Before we get in to the baseball stuff, let me take a moment to make a plea. Numbers–infections, hospitalizations, deaths–are climbing in the US once again, all over the country. Please, please, please stay vigilant. Mask up. Socially distance. No big gatherings, even as the holidays approach. The lives, health, and safety of other people are all more important than our Thanksgiving tables. We all remember how bleak and dire March and April seemed, especially here in the tri-state area. Please, folks, let’s not repeat that feeling again.
Now, on to the far less pressing matters of baseball. We’ll start with the assorted thoughts before we get to the main thrust of my thoughts.
2020 Rules Beyond 2020
One thought I’m sure we’ve all had is how are the 2020 rules–universal DH, expanded playoffs, 7-inning double headers, runner on second in extras–going to work in 2021 and beyond. Part of me wonders if baseball will return to normal in 2021 (though who knows what the landscape will look like, given where we are now) and those things will be revisited in the CBA talks before 2022.
I hope the universal DH stays. Everything else can go, as far as I’m concerned. The runner thing is gimmicky and almost insulting. I already don’t like the second wild card, let alone 16 teams making the playoffs without radical realignment. I could live with the double-headers, sure, but hopefully they won’t be necessary going forward. And while this rule was implemented before the pandemic, I think it’s worth revisiting the three-batter minimum rule. It didn’t do much–if anything–to speed up games. Additionally, with teams being so quick to the pen in general, there are, generally speaking, still going to be lots of pitching changes during the average game. Given that, the rule feels meddlesome and extraneous, much like the runner-on-second thing, though less egregiously so.
Kim Ng, Black catchers, and Diversity in Baseball
Let’s all take a second to keep congratulating Kim Ng on earning her spot as the Marlins’ new GM. Ng has been working in baseball almost as long as I’ve been alive and has been (over) qualified for a GM role for years now. As the first woman and first Asian-American GM in MLB, she’s opening a lot of doors and my hope is that no one closes them behind her.

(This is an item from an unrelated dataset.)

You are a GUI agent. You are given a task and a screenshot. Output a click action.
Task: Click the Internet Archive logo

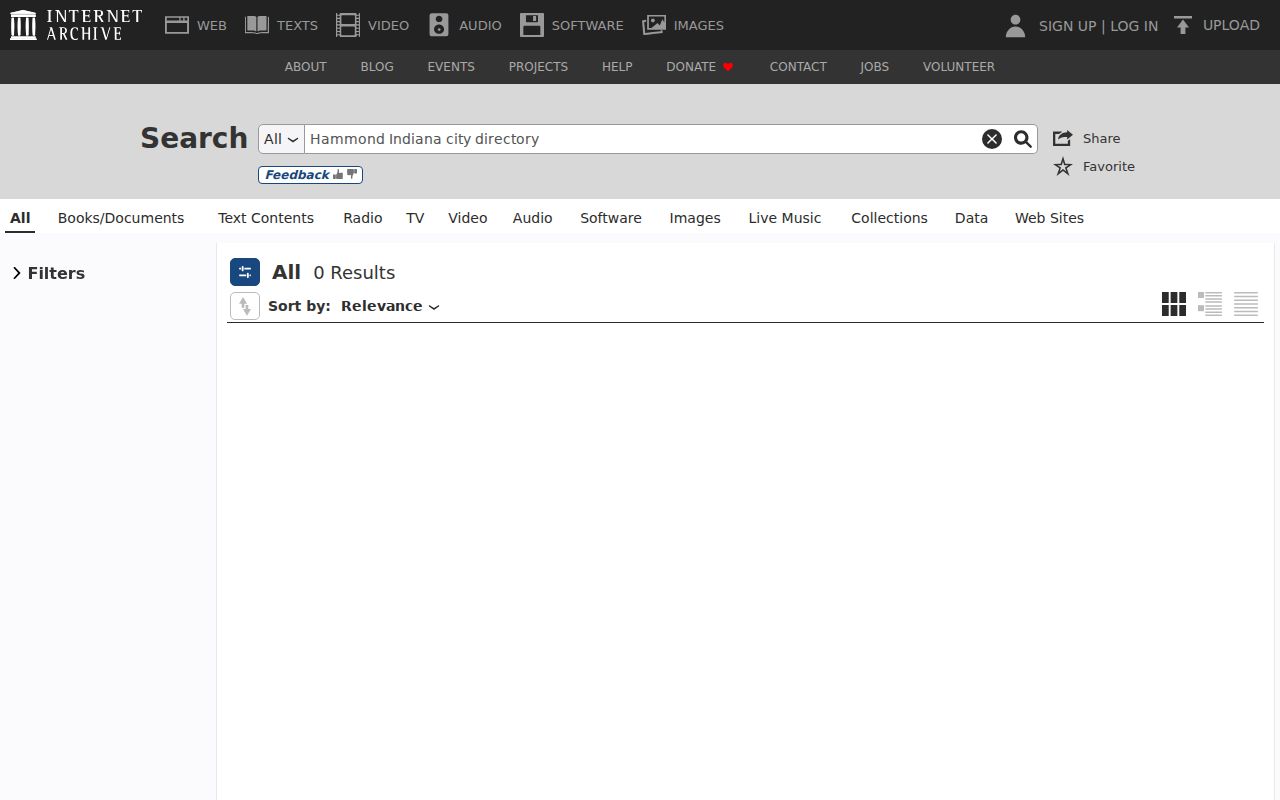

Just as important as her being the first is who’s the next? The Marlins did the obvious in hiring a good candidate and above all, that’s what Kim Ng was. Hopefully more women, more Asian-Americans, more people of any under-represented background can score interviews. Will they always be the most qualified or as qualified as Ng? Not necessarily, but they deserve the opportunities they aren’t getting now. It took over 30 years of experience for Ng to be the first; hopefully it doesn’t take nearly that long for whoever to be the second.
Speaking of underrepresented people in certain positions, Jared Diamond of the Wall Street Journal wrote a piece on the lack of Black catchers in the game today. Randy, Bobby, and I discussed this–and the lack of Black pitchers–on the podcast way back in the summer. Diamond identifies in the piece a pipeline problem: young Black players are pushed away from the plate and towards other positions. This connects with a thread Lindsey Adler of the Athletic had in the wake of the Kim Ng hire:
Both young, Black players and women are systematically excluded from certain positions in baseball from a young age. Thus, when it comes to the higher levels of the game, they’re not there through no fault of their own. Surely, there are tons of young, Black players who could be fantastic catchers. Surely, there are tons of women and Asian-Americans who could be fantastic in front-office or on-field roles. They all just need to be given a chance. To this point, they really haven’t. If MLB is serious about increasing diversity in its ranks both on-field and off, it needs to do something to help open those pipelines.
Can they do much about youth and high school coaches funneling Black players away from certain positions? Probably not, but a true effort needs to be made to foster Black participation in the game at all levels, at all positions. This goes beyond using certain music or certain aesthetics when it comes to marketing the game, too.
MLB can likely and should do more to open up front office and other roles to make the composition of said positions way less male and way less white. In a time when most teams are doing the exact same things on the field, having a diverse staff off the field could lead to a similar diversity of thought, which could open up new avenues of winning.
MLB says it cares about diversity, says it cares about inclusion. They tried to talk a big game over the summer, but that all seemed to go away during the pandemic season and that shouldn’t be the case. We as customers and fans need to hold their feet to the fire to make sure their commitment to change is real and not just posturing.